### [Task goal]
A faithful copy of each entry below is expected, with the images removed.

═════ Extracted data

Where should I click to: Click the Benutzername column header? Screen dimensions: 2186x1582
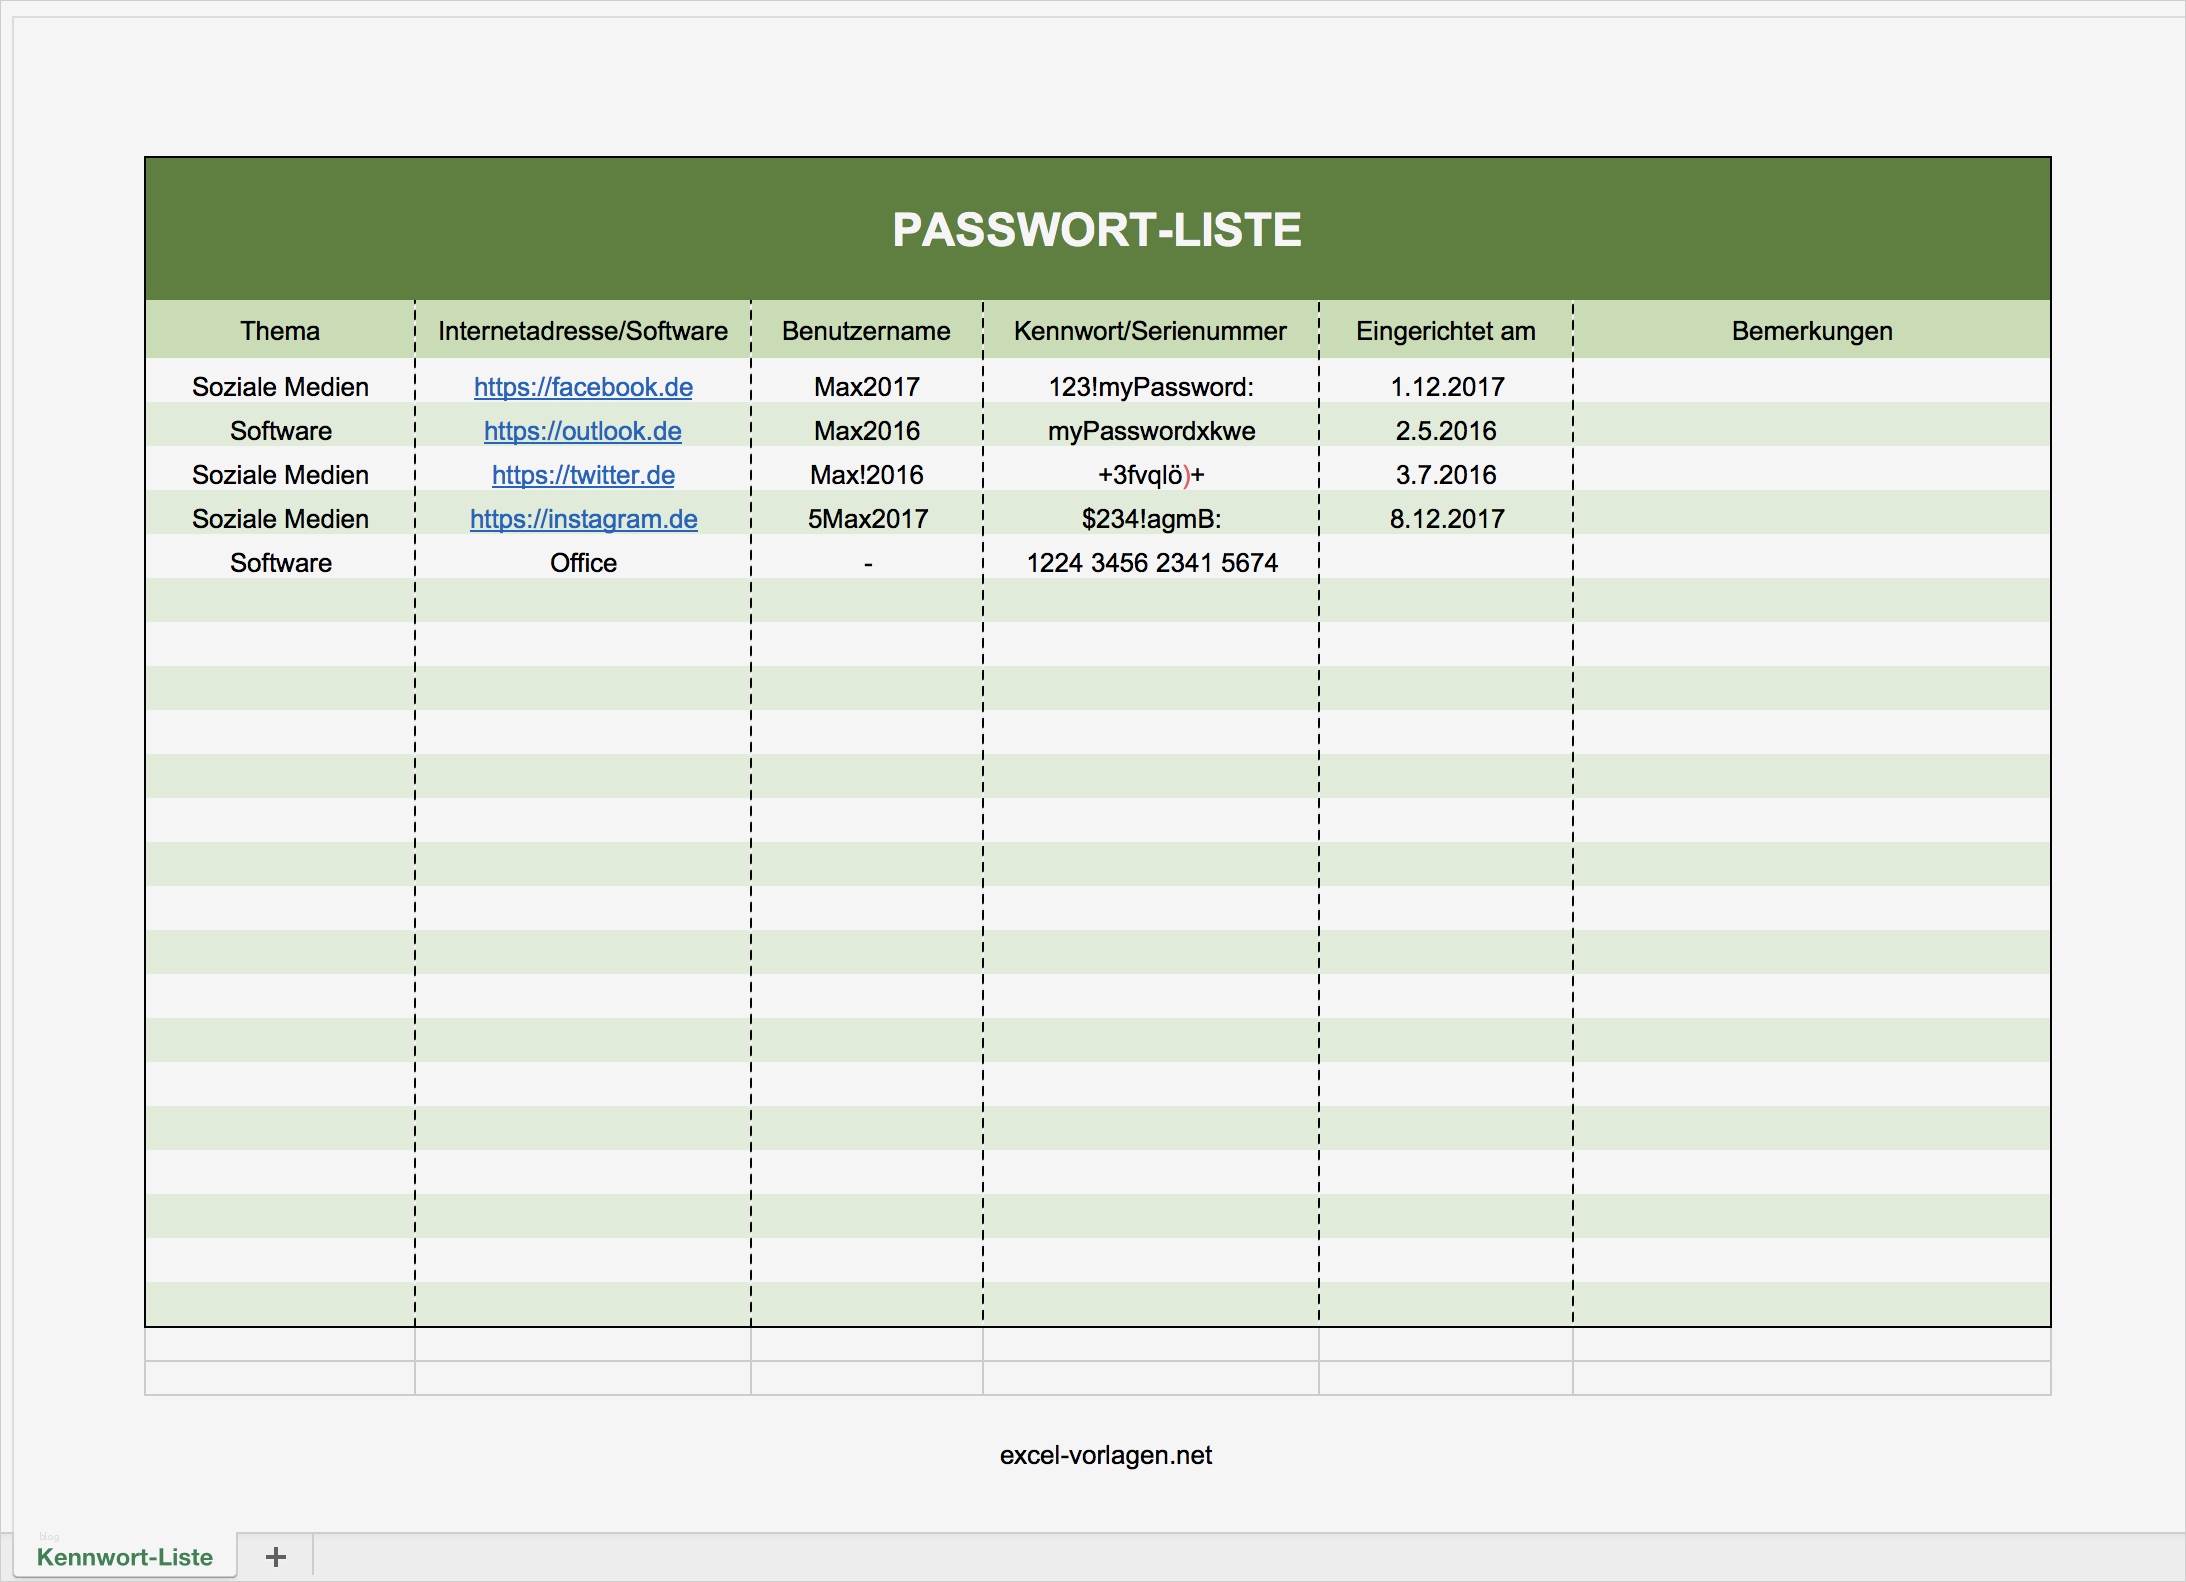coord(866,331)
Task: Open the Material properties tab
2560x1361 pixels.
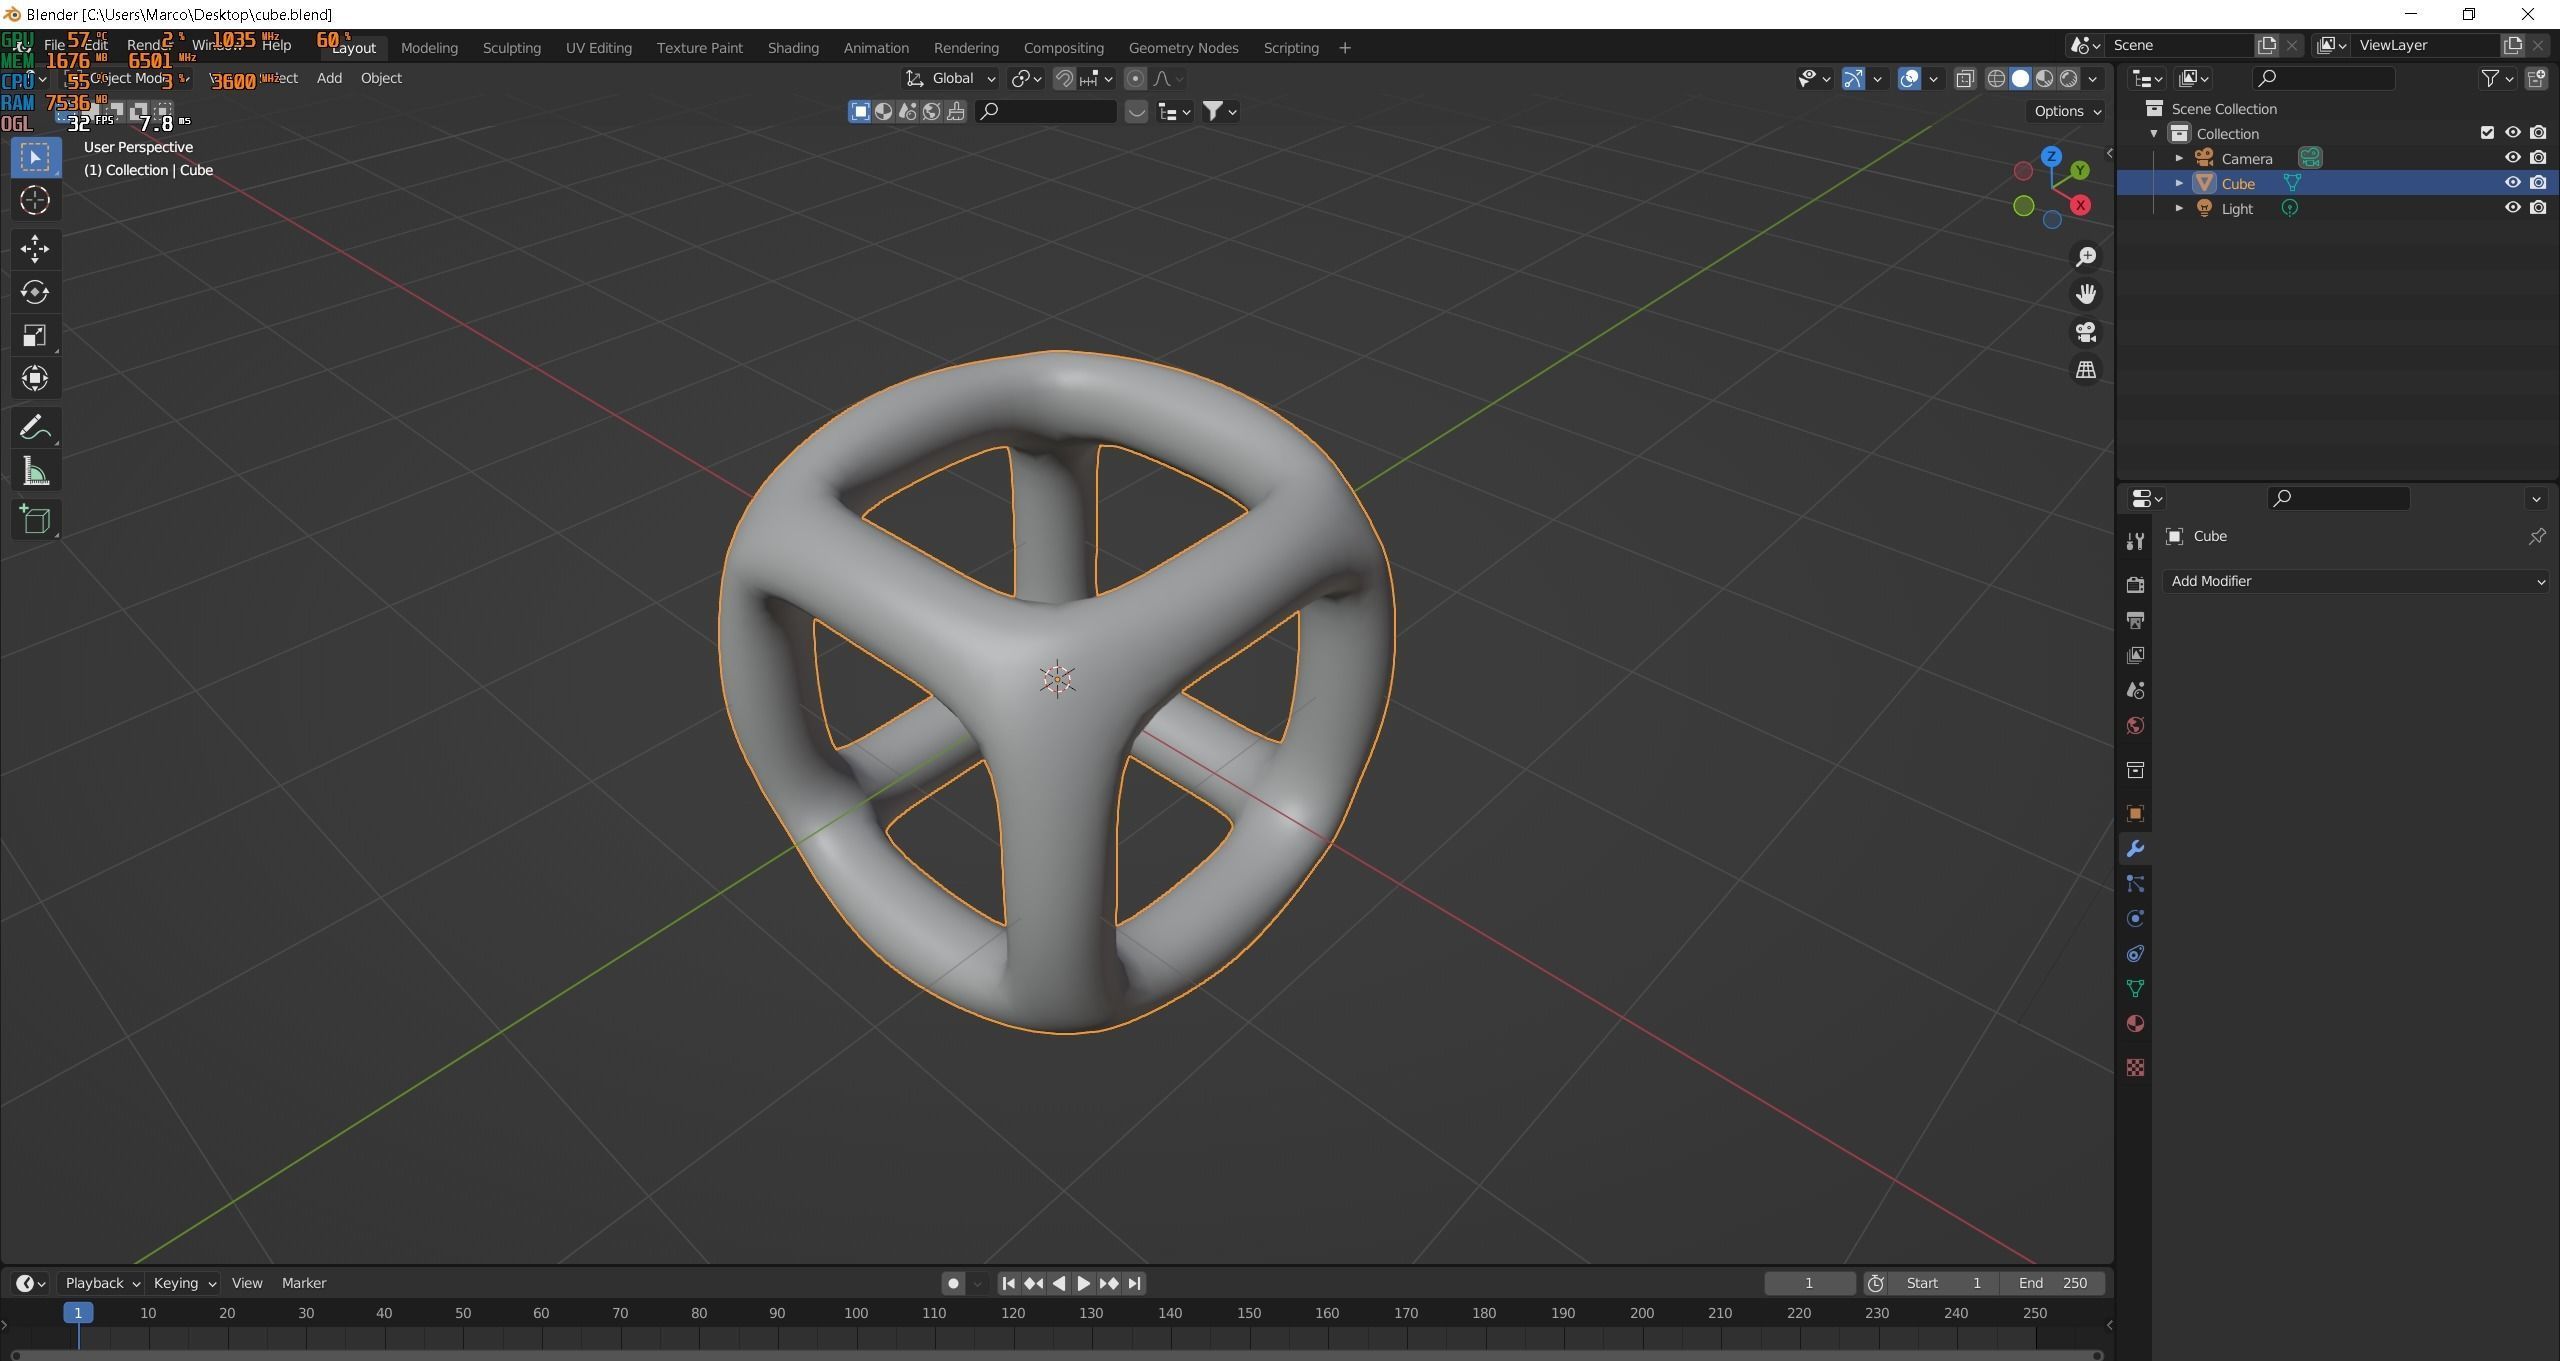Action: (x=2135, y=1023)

══════════

### [Problem solution]
Where should I click to: Click the Benutzername column header? Screen dimensions: 2186x1582
coord(866,331)
Task: Open the Material properties tab
2560x1361 pixels.
Action: (x=2135, y=1023)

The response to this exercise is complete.